* WRITTEN EXERCISE
Report each line below that contains the word "dropdown".
# START OF SUPPLIED DATA
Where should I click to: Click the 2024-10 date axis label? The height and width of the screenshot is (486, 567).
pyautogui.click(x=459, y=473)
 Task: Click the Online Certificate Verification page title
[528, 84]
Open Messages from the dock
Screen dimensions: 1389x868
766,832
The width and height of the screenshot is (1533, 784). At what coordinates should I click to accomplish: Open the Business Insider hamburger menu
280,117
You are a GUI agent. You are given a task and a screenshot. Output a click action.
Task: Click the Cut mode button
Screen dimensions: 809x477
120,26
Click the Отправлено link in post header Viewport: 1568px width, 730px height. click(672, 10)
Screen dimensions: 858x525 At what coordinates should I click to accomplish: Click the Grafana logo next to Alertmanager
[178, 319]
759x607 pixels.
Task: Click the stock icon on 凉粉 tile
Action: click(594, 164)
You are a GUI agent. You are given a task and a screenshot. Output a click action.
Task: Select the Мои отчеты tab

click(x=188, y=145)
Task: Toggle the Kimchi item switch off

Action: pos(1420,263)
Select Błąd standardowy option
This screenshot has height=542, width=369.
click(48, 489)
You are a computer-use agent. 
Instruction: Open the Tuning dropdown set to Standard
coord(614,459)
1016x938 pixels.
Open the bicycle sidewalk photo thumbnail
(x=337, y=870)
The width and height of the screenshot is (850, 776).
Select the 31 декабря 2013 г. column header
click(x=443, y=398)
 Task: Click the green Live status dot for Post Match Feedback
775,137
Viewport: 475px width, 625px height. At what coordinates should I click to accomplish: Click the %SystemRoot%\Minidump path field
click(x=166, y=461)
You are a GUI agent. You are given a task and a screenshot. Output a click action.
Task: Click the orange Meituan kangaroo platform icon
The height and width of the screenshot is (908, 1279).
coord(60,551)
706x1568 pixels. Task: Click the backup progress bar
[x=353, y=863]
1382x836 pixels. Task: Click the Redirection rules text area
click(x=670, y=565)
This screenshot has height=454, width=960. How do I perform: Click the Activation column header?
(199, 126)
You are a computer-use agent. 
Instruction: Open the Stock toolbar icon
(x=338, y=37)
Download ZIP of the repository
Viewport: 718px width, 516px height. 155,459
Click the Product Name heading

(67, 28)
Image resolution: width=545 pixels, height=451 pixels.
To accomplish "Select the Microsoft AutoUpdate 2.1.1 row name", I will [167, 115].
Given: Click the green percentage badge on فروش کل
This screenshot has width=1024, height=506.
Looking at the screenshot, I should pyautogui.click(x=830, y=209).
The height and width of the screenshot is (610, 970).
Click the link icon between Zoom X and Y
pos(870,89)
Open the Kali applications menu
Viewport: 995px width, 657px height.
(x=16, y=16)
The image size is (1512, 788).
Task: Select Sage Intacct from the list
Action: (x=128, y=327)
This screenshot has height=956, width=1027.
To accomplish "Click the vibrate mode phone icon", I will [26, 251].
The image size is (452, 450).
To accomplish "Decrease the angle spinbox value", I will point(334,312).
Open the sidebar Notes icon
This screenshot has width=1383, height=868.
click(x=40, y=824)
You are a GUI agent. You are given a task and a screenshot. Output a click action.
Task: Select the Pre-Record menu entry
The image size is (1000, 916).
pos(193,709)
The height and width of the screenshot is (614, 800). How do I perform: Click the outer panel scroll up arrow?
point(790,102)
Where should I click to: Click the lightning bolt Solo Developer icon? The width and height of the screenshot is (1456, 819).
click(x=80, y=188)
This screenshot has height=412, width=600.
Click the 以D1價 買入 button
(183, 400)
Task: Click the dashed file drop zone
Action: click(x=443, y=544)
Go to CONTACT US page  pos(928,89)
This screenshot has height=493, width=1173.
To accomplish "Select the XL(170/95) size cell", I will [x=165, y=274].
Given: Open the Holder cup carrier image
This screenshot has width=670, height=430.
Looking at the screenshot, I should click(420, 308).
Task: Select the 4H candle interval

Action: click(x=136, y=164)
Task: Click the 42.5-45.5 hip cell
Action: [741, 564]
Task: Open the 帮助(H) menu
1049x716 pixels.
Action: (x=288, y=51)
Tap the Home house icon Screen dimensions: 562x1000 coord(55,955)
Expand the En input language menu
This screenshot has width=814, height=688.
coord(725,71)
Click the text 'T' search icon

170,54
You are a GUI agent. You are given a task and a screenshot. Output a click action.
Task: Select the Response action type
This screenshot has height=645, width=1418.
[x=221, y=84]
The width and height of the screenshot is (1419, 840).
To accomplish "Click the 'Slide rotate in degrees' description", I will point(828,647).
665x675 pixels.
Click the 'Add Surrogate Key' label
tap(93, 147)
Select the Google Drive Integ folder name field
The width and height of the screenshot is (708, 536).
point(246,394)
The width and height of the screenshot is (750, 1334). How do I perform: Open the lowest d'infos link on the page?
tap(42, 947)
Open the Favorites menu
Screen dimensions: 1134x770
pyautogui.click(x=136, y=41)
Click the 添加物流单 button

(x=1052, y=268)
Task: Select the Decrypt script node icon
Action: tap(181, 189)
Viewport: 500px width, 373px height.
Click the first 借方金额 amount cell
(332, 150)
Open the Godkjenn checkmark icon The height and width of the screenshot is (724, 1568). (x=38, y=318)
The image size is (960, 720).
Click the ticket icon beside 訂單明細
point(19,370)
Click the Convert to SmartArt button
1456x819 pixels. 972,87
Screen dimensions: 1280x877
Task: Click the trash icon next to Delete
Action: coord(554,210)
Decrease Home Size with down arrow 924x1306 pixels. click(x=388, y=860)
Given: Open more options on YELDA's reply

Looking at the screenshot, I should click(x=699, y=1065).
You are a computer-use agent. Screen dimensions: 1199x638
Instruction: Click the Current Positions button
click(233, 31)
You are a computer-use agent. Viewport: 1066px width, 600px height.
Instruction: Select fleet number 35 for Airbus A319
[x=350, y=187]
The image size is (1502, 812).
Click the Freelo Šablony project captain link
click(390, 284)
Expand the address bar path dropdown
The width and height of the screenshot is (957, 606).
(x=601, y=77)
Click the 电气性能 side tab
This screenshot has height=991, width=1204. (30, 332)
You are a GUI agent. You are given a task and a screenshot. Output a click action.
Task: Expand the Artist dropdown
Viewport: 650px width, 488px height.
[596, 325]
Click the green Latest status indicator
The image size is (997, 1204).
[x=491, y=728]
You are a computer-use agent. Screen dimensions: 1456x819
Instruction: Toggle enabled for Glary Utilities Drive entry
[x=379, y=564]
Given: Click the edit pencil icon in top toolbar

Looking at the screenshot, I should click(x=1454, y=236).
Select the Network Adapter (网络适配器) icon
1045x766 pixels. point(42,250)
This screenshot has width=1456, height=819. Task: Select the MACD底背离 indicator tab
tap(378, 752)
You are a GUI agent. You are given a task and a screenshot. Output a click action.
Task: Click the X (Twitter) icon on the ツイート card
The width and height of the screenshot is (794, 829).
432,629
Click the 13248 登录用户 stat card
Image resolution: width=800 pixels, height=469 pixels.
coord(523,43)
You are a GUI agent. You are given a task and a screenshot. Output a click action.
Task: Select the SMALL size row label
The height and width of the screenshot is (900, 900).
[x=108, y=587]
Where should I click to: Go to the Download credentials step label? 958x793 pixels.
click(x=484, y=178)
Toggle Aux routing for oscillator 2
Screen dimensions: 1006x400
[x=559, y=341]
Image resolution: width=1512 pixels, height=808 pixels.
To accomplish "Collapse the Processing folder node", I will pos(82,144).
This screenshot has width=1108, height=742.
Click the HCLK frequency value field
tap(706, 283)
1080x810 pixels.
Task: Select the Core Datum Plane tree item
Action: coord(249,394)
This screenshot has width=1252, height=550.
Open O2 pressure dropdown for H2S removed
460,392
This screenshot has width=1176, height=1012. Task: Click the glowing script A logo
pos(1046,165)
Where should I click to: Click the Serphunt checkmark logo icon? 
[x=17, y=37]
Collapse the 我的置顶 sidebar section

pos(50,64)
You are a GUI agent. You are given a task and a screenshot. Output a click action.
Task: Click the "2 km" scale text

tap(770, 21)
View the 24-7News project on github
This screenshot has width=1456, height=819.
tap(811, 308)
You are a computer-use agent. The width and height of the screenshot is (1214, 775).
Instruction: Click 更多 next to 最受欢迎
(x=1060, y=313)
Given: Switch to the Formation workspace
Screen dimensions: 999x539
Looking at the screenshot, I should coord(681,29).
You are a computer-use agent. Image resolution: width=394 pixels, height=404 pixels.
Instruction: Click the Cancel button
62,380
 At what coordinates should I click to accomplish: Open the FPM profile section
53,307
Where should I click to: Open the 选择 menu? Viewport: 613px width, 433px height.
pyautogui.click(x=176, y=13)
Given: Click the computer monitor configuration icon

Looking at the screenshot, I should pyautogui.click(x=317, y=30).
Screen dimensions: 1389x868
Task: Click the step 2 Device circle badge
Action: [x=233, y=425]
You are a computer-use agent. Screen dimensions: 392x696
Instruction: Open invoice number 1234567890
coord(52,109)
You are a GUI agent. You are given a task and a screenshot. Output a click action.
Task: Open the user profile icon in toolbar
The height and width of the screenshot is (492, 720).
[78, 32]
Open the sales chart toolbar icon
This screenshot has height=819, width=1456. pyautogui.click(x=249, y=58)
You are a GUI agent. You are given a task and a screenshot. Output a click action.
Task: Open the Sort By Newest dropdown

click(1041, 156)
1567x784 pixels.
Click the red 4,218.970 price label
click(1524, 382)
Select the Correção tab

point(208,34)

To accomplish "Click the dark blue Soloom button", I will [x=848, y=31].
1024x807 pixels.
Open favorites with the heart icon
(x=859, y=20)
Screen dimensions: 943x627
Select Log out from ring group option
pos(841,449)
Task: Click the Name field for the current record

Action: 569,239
# END OF SUPPLIED DATA
* RESPONSE BELOW
Instruction: Open the Tuning dropdown set to Standard
Expand the address bar path dropdown
Task: Expand the Artist dropdown
Open O2 pressure dropdown for H2S removed
Task: Open the Sort By Newest dropdown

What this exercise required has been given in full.